Pani Anna ma nadzieję, że publikacja zmobilizuje wszystkie służby do zaangażowania się w sprawę terenu wokół nieużytku ekologicznego. Żywi też przekonanie, że wpłynie ona na świadomość mieszkańców. - Czy nie wystarczą nam zanieczyszczenia i smród z kurników - pyta zdenerwowana.

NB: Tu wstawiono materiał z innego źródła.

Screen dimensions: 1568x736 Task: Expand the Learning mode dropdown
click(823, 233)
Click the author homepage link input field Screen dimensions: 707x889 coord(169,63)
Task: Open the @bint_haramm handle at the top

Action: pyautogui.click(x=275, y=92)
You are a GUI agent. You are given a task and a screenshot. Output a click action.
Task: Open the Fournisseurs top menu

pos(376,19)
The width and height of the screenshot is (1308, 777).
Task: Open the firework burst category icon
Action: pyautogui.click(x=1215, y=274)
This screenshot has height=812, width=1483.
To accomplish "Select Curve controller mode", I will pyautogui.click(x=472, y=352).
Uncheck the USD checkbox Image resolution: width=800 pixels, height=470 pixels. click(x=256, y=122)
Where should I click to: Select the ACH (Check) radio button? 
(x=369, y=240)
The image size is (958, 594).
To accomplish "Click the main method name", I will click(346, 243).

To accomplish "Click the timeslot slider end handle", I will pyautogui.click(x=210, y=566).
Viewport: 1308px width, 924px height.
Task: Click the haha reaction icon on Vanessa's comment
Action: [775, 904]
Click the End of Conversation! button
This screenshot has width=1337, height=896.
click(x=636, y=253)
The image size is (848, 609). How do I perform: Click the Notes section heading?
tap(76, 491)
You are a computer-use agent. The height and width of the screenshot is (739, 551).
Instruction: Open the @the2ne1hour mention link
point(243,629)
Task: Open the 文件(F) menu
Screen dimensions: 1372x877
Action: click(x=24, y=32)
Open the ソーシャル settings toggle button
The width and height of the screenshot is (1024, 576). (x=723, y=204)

Jak przyznaje Michał Lewczuk, prezes spółki Kom-Gaz, która ma w zarządzie tą ulicę, cuchnąca ciecz, która pojawia się w obrębie Łąki Storczykowej to nielegalnie wylewane nieczystości. - Nie udało się nam jednak na razie ustalić skąd pochodzą. Niestety, nasze interwencje odbywają się już po fakcie i wtedy nie mamy możliwości ustalenia źródła zanieczyszczenia - mówi. Dlatego burmistrz Mariusz Kucewicz, któremu temat jest znany, apeluje o jak najszybsze zgłaszanie tego typu incydentów, gdyż tylko natychmiastowa informacja pozwoli na skuteczne działanie.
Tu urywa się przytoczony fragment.